### Dataset content ###
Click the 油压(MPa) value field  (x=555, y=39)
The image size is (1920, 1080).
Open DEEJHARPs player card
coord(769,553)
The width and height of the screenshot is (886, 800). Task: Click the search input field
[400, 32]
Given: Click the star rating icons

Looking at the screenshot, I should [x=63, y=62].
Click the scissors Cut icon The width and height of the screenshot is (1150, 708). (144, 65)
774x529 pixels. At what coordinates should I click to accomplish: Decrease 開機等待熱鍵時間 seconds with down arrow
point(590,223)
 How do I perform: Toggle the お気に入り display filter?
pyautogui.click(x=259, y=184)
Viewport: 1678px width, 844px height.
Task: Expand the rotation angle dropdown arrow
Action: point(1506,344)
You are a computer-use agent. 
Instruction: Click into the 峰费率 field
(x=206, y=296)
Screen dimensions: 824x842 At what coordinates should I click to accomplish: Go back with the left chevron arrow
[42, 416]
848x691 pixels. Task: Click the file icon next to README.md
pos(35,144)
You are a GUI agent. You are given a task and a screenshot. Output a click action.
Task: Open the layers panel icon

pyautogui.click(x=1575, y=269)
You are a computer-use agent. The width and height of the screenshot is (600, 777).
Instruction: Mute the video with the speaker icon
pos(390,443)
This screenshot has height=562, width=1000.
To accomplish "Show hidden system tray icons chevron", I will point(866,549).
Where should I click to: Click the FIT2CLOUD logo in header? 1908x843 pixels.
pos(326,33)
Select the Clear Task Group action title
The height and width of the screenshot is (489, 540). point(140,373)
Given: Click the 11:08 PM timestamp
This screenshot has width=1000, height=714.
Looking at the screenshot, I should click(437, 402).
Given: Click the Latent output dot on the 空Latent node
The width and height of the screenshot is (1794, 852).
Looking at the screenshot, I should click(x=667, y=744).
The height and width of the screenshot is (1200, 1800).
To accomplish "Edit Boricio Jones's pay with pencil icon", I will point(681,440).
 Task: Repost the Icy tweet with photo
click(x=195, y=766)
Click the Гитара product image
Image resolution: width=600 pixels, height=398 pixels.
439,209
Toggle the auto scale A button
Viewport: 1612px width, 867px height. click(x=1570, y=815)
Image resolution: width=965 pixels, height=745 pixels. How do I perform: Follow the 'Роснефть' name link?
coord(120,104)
###
» Your goal
Word for word, give back all the lines above.

» Task output
Click the 油压(MPa) value field  (x=555, y=39)
The image size is (1920, 1080).
Open DEEJHARPs player card
coord(769,553)
The width and height of the screenshot is (886, 800). Task: Click the search input field
[400, 32]
Given: Click the star rating icons

Looking at the screenshot, I should [x=63, y=62].
Click the scissors Cut icon The width and height of the screenshot is (1150, 708). (144, 65)
774x529 pixels. At what coordinates should I click to accomplish: Decrease 開機等待熱鍵時間 seconds with down arrow
point(590,223)
 How do I perform: Toggle the お気に入り display filter?
pyautogui.click(x=259, y=184)
Viewport: 1678px width, 844px height.
Task: Expand the rotation angle dropdown arrow
Action: point(1506,344)
You are a computer-use agent. 
Instruction: Click into the 峰费率 field
(x=206, y=296)
Screen dimensions: 824x842 At what coordinates should I click to accomplish: Go back with the left chevron arrow
[42, 416]
848x691 pixels. Task: Click the file icon next to README.md
pos(35,144)
You are a GUI agent. You are given a task and a screenshot. Output a click action.
Task: Open the layers panel icon

pyautogui.click(x=1575, y=269)
You are a computer-use agent. The width and height of the screenshot is (600, 777).
Instruction: Mute the video with the speaker icon
pos(390,443)
This screenshot has height=562, width=1000.
To accomplish "Show hidden system tray icons chevron", I will point(866,549).
Where should I click to: Click the FIT2CLOUD logo in header? 1908x843 pixels.
pos(326,33)
Select the Clear Task Group action title
The height and width of the screenshot is (489, 540). point(140,373)
Given: Click the 11:08 PM timestamp
This screenshot has width=1000, height=714.
Looking at the screenshot, I should click(437, 402).
Given: Click the Latent output dot on the 空Latent node
The width and height of the screenshot is (1794, 852).
Looking at the screenshot, I should click(x=667, y=744).
The height and width of the screenshot is (1200, 1800).
To accomplish "Edit Boricio Jones's pay with pencil icon", I will point(681,440).
 Task: Repost the Icy tweet with photo
click(x=195, y=766)
Click the Гитара product image
Image resolution: width=600 pixels, height=398 pixels.
439,209
Toggle the auto scale A button
Viewport: 1612px width, 867px height. click(x=1570, y=815)
Image resolution: width=965 pixels, height=745 pixels. How do I perform: Follow the 'Роснефть' name link?
coord(120,104)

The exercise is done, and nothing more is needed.